··· Fragmento de texto

A los hechos de violencia, que no son nuevos en el departamento, se suman otros factores de disputa y desestabilización social y política: narcotráfico, mega proyectos mineros, arbitrarias concesiones mineras en territorio ancestral y abandono estatal. Además, la instalación inconsulta de un batallón de Alta Montaña en territorio sagrado de los pueblos indígenas incumple lo establecido en el Convenio 169 de la Organización Internacional del Trabajo (OIT).
Las sistemáticas violaciones a los derechos Humanos y al Derecho Internacional Humanitario (DIH), el tradicional feudalismo colonial y una histórica práctica de inequidades y esclavitud, son parte del contexto en el que se produce esta escalada violenta. La disputa de base es territorial.
Detonante
La reacción pacifista de los pueblos indígenas se remonta al pasado 6 julio, cuando se produjeron varios episodios de violencia en el departamento del Cauca. La guerrilla de las Farc atacó la estación de policía de Toribio, ubicada en medio de las casas de la población civil. Los combates se mantuvieron cuatro días consecutivos, hasta que explotó un tatuco (granadas de fabricación casera) en las instalaciones del Centro de Salud de la Asociación de Cabildos Indígenas del Norte del Cauca (Acin). Como resultado, 14 personas fueron heridas, 40 casas afectadas y 800 personas, entre adultos y niños, se desplazaron. Ese mismo día, en el municipio de Miranda se registraron combates entre la fuerza pública y las Farc; mientras que una explosión provocó la muerte de un menor de edad y heridas a tres personas.
Una semana después de estos hechos, las comunidades de los resguardos San Francisco, Tacueyo y Toribio emprendieron una marcha pacífica para rechazar el conflicto y rendir un homenaje a las víctimas de una “chiva bomba” (autobús cargado de explosivos) que había explotado un año antes, dejando 3 muertos, más de 100 heridas y 187 viviendas destruidas.

······

> Tareas pendientes:
1. Según el fragmento de texto, ¿cuántas personas se desplazaron como resultado de la explosión en el Centro de Salud de la Acin?
2. Reproduce literalmente el pasaje del fragmento de texto que comienza con las palabras que contienen "A los hechos" y termina con "base es territorial.".

··· Sección de datos

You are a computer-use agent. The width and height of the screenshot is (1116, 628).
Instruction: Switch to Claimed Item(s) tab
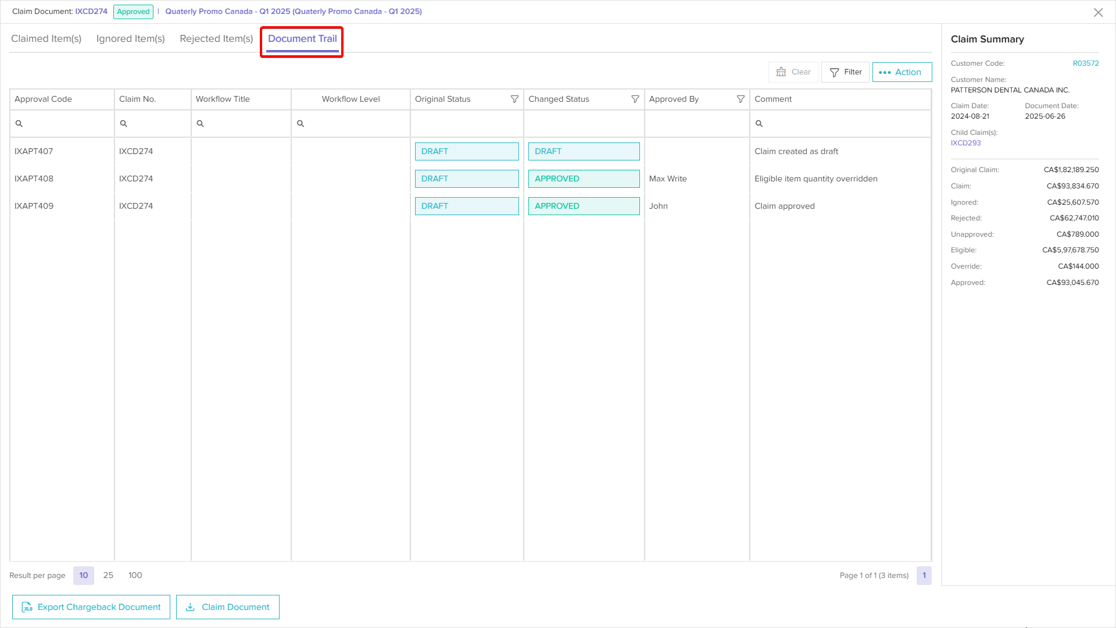(x=47, y=39)
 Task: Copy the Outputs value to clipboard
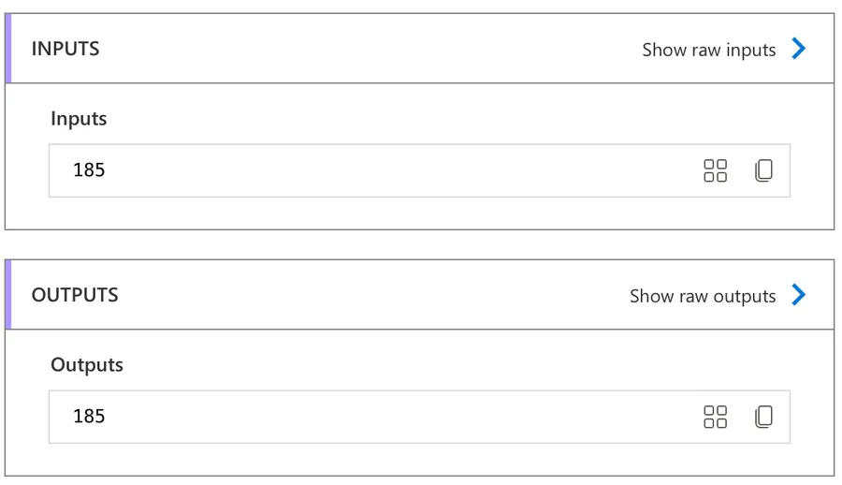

······

> Respuestas obtenidas:
1. Se desplazaron 800 personas, entre adultos y niños.

2.
A los hechos de violencia, que no son nuevos en el departamento, se suman otros factores de disputa y desestabilización social y política: narcotráfico, mega proyectos mineros, arbitrarias concesiones mineras en territorio ancestral y abandono estatal. Además, la instalación inconsulta de un batallón de Alta Montaña en territorio sagrado de los pueblos indígenas incumple lo establecido en el Convenio 169 de la Organización Internacional del Trabajo (OIT).
Las sistemáticas violaciones a los derechos Humanos y al Derecho Internacional Humanitario (DIH), el tradicional feudalismo colonial y una histórica práctica de inequidades y esclavitud, son parte del contexto en el que se produce esta escalada violenta. La disputa de base es territorial.